Und auch inhaltlich, textlich ist Kanye mittlerweile im Zenit seines Schaffens angekommen. Hinter all den obszönen Bildern, dem drastischen Größenwahn, dem Selbstmitleid, der Dankbarkeit gegenüber wenigen, dem religiösen Irrsinn steckt eine klare, einfache, eine durch und durch amerikanische Message: Glaub an dich und deine Träume, scheiß auf das, was andere von dir denken. Das steckt hier in jeder Zeile, in jedem Witz, in jedem bitteren Sarkasmus. Viele droppen diese Phrasen von wegen „Du sollst nicht anderen gefallen wollen“ – Kanye lebt sie einfach, bis zum Exzess, bis über jede Schmerzgrenze hinaus, bis ins extremste Extrem. Und es ist spannend, inspirierend und offen gestanden auch extrem unterhaltsam, ihm dabei zuzusehen und zu -hören.
Das gilt natürlich beileibe nicht nur für seine Musik. Man könnte an dieser Stelle „The Life Of Pablo“ auch ins Ye’sche Gesamtwerk einreihen, zu dem neben hervorragenden Alben auch Schuhe, Mode, Twitter-Grind, Interviews und jede Menge Show zählen. Aber das führt alles zu weit – zumal ich ehrlich gesagt nicht das geringste von Mode verstehe. Letztlich geht es aber eben doch vor allem um die Musik, und die ist von allerfeinster Güte, auch wenn das allen, die lieber ein „normales“ Rapalbum hören, nichts bringen wird. „TLOP“ ist alles, aber nicht normal.

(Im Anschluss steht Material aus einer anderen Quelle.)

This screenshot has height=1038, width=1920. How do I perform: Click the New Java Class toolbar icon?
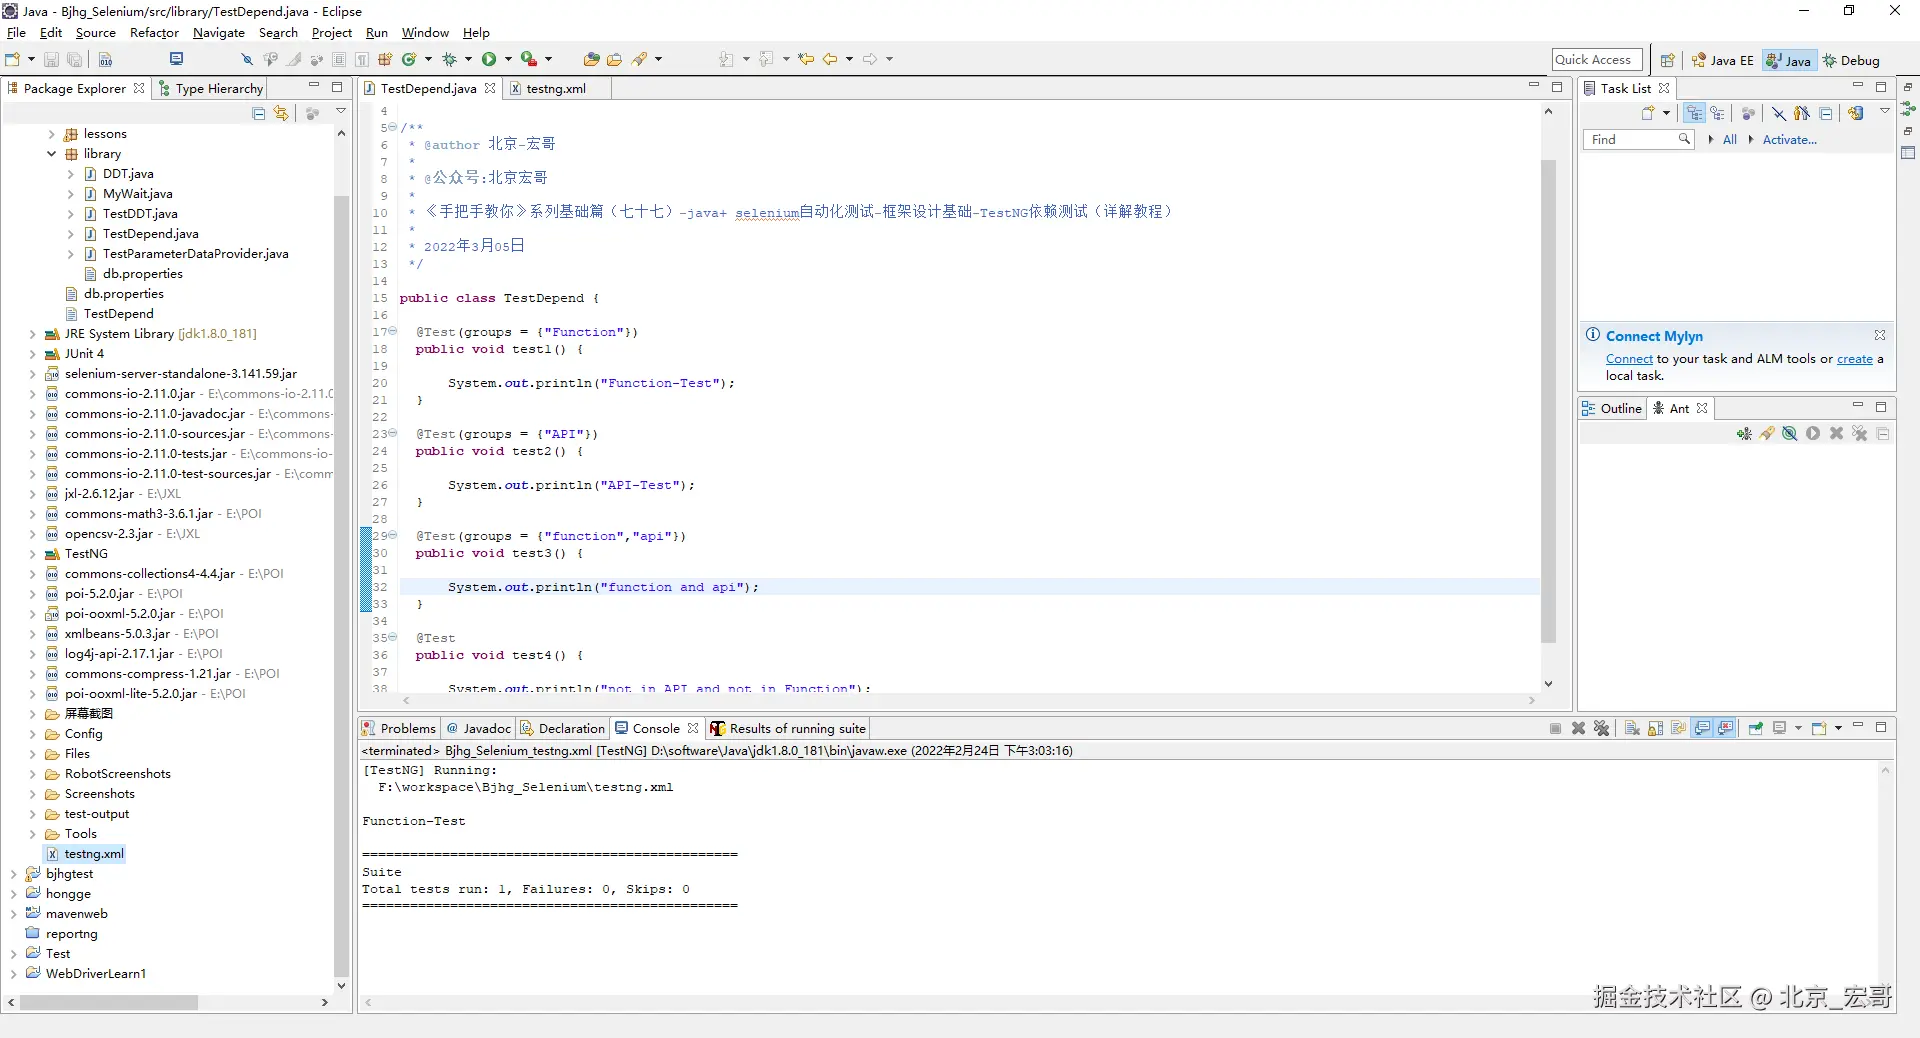click(x=409, y=60)
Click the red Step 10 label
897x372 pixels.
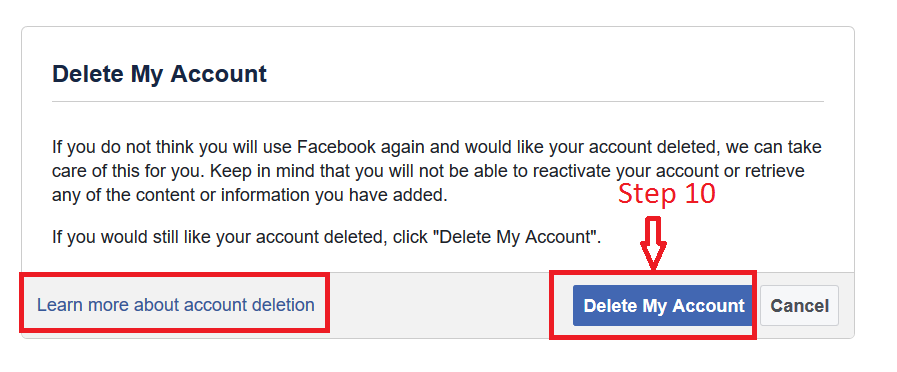tap(666, 193)
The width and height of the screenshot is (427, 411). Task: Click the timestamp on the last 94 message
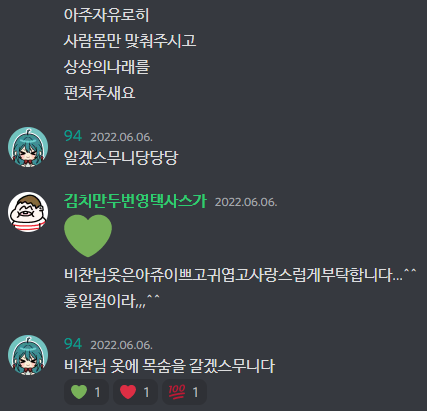point(122,345)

Wer den Albumtitel zum Anlass nehmen möchte, sich ein wenig über Pablo Picasso, der vermutlich als zumindest ein Bezugspunkt herhält, zu informieren, der wird die Parallelen schnell sehen: Großes Talent, am Anfang eher konventionelle Herangehensweise, dann zunehmender Bruch mit allen Regeln und Vereinbarungen und pure, ungebremste Kreativität, die nicht gefallen will und gerade deshalb so vielen gefällt. Außerdem: Großes Ego, großer sexueller Appetit, großer Hang zu sog. schlechtem Benehmen – nur, dass das – und damit sind wir wieder beim Einstieg der Review – bei einem Menschen mit dunkler Hautfarbe natürlich völlig anders gewichtet und gewertet wird.
Um es noch mal auf den Punkt zu bringen: „The Life Of Pablo“ ist komplex, vielschichtig, vielstimmig, vulgär und visionär, hochtrabend, anmaßend und anspruchsvoll, kurzum genial. Punkt. Nein – Ausrufezeichen! 30 von 10.